KAMİAD olarak, pandemi dönemi ve sonrasında kamu müteahhitlerinin yaşadığını sorunlara sık sık dikkat çektiklerini ve yüksek enflasyon nedeni ile sürekli fiyat farkı veya tasfiye istemek zorunda kaldıklarını aktaran Adıgüzel, şunları söyledi: ‘Kamuya iş yapan firmaların, son yıllarda alamadığı fiyat farkları nedeniyle kırılgan bir yapıda olup dayanacak gücü kalmamıştır. Bu nedenle İhale Kanunu’nda bahsettiğimiz değişikliklerin ivedilikle yapılması lazım. Çünkü deprem döneminde bugüne inşaat maliyetleri ortalama yüzde 50 arttı. Yaşadığımız deprem felaketi, kamu müteahhitlerinin önemini bir kez daha ortaya koymuştur. Depremin ilk gününden itibaren kamu kurumlarıyla tam bir iş birliği içinde olan bütün kamu müteahhitleri, iş makinaları ve ekipmanları ile enkaz kaldırma çalışmalarına var gücüyle destek oldu. Akabinde insanlar çadırlarda yaşamasın diye devletimizin yaptırdığı afet konutlarının yapımı için yine kamuya iş yapan yükleniciler seferber olmuştur. Ülkemizde müteahhitliğin tanımı ve mesleki kriterleri belirlenmediği için bu sektöre kolayca girmiş özel yapsat işi yapan müteahhitlerinin depremde sınıfta kaldığını ve yıkılan birçok binanın bu yapılar olduğunu gördük.
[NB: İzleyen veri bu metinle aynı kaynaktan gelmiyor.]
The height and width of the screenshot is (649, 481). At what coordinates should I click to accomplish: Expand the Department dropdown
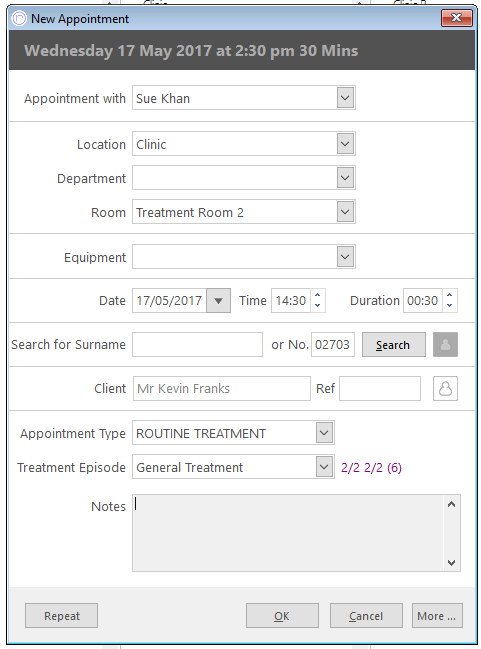(x=345, y=178)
Bunun aksine kamu müteahhitlerinin yapmış olduğu yapıların birçoğunun deprem toplanma merkezi olarak halkımıza hizmet vermesi elbette bizleri gururlandırmıştır.’
Ülkede yaşanan önemli sorunlardan birinin kamu ihalelerine katılacak müteahhidin bulunamaması olduğunun altını çizen Adıgüzel, ‘Ülkemizde istihdamın yükünü çeken ve dolaylı olarak 4 milyon insanı doğrudan ilgilendiren bu sektörün yaşatılması elzemdir. Her dönem aynı şeyi söylemek istemiyoruz. Şu an için inşaatta asrın rezaletini yaşıyoruz. Bunun çözümü oldukça basittir. Artış yaşanan malzeme girdilerindeki farkın yükleniciye ödenmesi bu işi kökünden çözmüş olacaktır. Aksi takdirde iflaslar yetmezmiş gibi müteahhitler işlerini yarım bırakarak cezalı duruma düşme pahasına teminatlarını yakmak zorunda kalacak. Asıl tehlike de bundan sonra başlayacak. Bugün nasıl ihalelere katılacak kamu müteahhidi bulunamıyorsa, gerekli önlemler alınmazsa yarın yaşanacak benzeri bir felaket karşısında hiç müteahhit bulunamayacak’ diye konuştu.
Yetkililerden sorunlara çözüm bulunması için talepte bulunan Adıgüzel, ‘ Son dönemlerde inşatlarda çalışacak, usta ve işçi de bulamıyoruz. Bir an önce deprem konutlarının yapılması için geçmişte fiyat farkı alamadığı için teminatı yakmak zorunda kalan müteahhitler için sicil affı sağlanmalı. Rekabet için bu olmazsa olmaz. Aksi takdirde sektörde tekelleşmemenin de önüaçılacak’ diye konuştu.
Son dönemlerde inşatlarda çalışacak, usta ve işçi de bulamadıklarını da kaydeden Adıgüzel, ‘İşçilik ücretleri kat kat arttı. Tedarikte sıkıntı yaşıyoruz. Sipariş ettiğimiz, parasını ödediğimiz malzemeler 3-4 ay sonra bize ulaşıyor. Özellikle afet bölgesinde ihtiyaca cevap veremeyen agrega ocaklar ve yine talebi karşılayamayan beton santralleri, başta Q12’lik inşaat demiri olmak üzere malzeme tedarikinde yaşanan sorunlar için yüklenicilere mutlaka süre uzatımı ve buna bağlı fiyat farkı verilmelidir’ dedi.’